How often does your application crash? What percentage of your users has suffered a crash? How often does your application hang or encounter a failed network request?

Back-end performance metrics

Keeping the front-end experience in mind is critical when developing mobile applications. But there are plenty of things that go on at the back end that are equally important. In fact, a lot of the user experience at the front end has a direct cause-and-effect relationship to what happens at the back end, and vice versa. Consider some of the following examples:

Server response time

Your mobile app might be well designed for look and feel and usability, but how does your mobile app impact the back-end infrastructure supporting your app? If the back-end server response time is slow, your app will be slow.

Several factors can contribute to slow server response times, including a lack of server resources, overloaded servers, memory leaks that impact the memory on the server, and the speed of the network connection that your end users are using your mobile app.

Time to first byte

One good indicator of server response time is the time to first byte. TTFB basically measures the time from when a user first initiates a web request to when the first byte of the requested data appears on the end user's device. Keeping an eye on such issues is critical to ensuring that application response times match users' expectations.

You can measure TTFB by determining when the first byte clears your firewall, but for true metrics, you should emulate end-user devices.

HTTP calls

The more requests that your application makes with a back-end server in order to complete a user request, the more the opportunities for your app to slow down or crash. So reducing the number of calls or requests that your application makes with back-end servers and services when a user interacts with your application is one way to improve server response times.
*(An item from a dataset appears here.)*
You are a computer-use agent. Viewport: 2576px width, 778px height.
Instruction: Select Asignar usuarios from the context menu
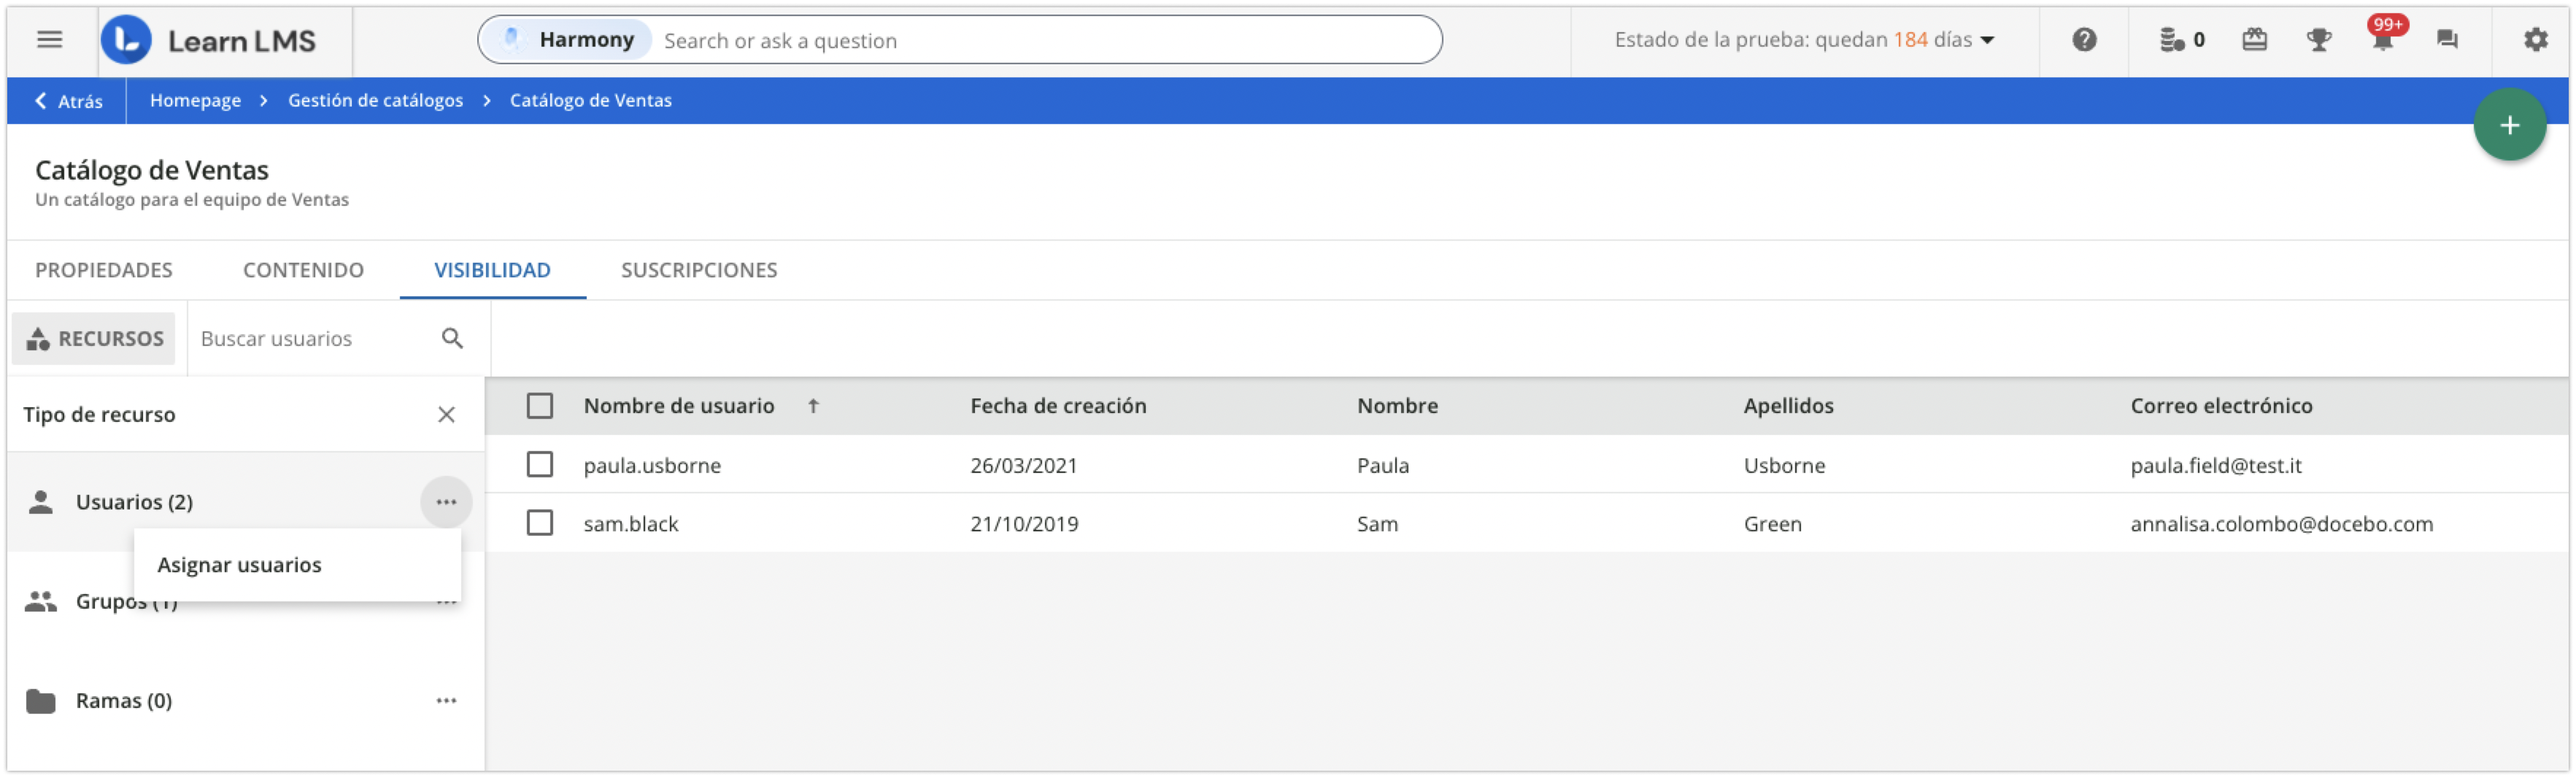tap(241, 564)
Developers can take other steps as well. For example, avoiding empty SRC or HREF tags eliminates the need for the server to waste computing cycles on pages that will not be viewed. Avoiding HTTP 404 errors and the use of cookies for static components are other ways of ensuring that server resources are not wasted.

Where cookies are needed for authentication and personalization purposes, it is best to keep them small to minimize impact on server response times.

DNS lookups

DNS lookups take a lot longer to perform on a mobile network than on a traditional wired network and contribute significantly to application performance issues. A DNS lookup for an IP address on a mobile network takes between 120 and 400 or more milliseconds, a period during which the browser cannot download anything else.
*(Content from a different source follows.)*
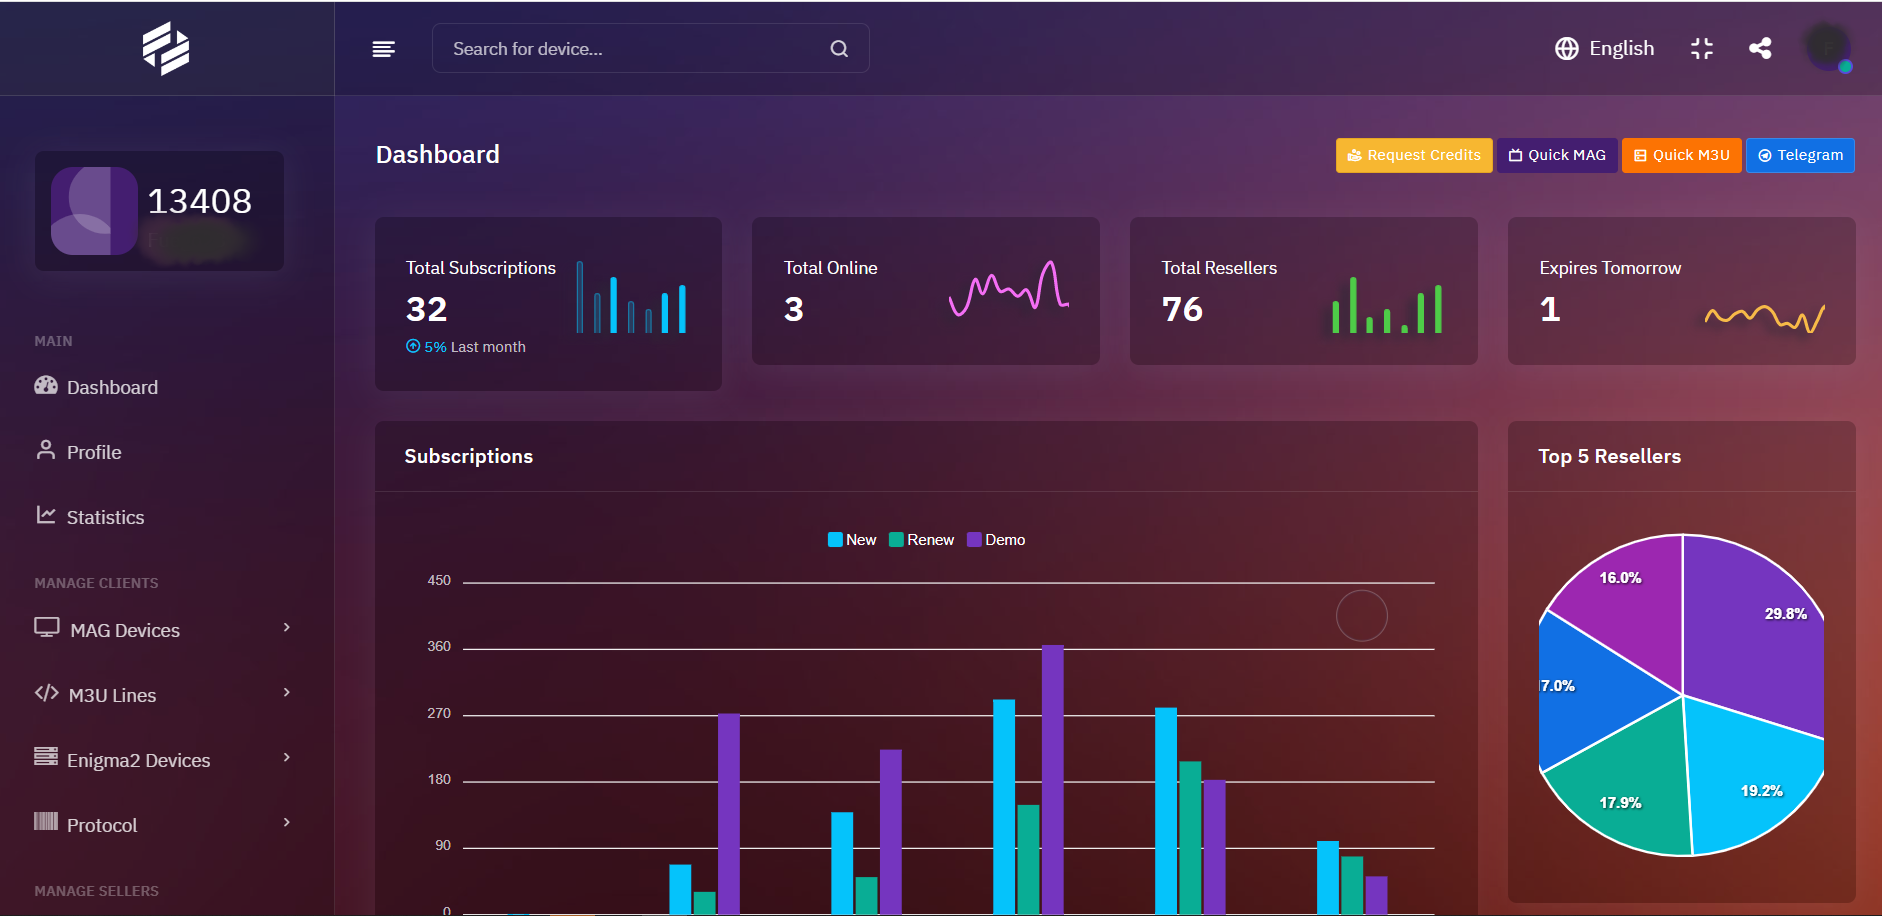Select Profile from the sidebar
This screenshot has width=1882, height=916.
click(92, 451)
A single mobile DNS lookup can have the same effect as downloading multiple object requests. So reducing DNS lookups can boost application performance.

Connection times

Wireless and mobile networks have significantly less bandwidth, more latency, more packet loss, and more jitter than their wired counterparts, so it is more important to manage the connections that your apps make to the back end and capacity.

Opening up too many connections in a mobile app can create serious resource management issues. It is better to make fewer TCP connections but keep them open longer to reduce traffic and the time it takes to establish new connections.

How are you optimizing mobile app performance?

When it comes to optimizing web application performance, it is important to gather both front- and back-end metrics. Client-side measures are vital to understanding the front-end user experience. But for every end-user measure, there are several other factors on the back end that matter at least as much.

There is also a correlation between front- and back-end performance metrics, which we have not had a chance to cover in this article. As you continue down this path, this is something for you to learn about your specific mobile app and infrastructure environment.

What are you doing in terms of mobile application performance monitoring? What sorts of measures are you using to improve the end-user experience and for optimizing the back-end performance of your mobile applications?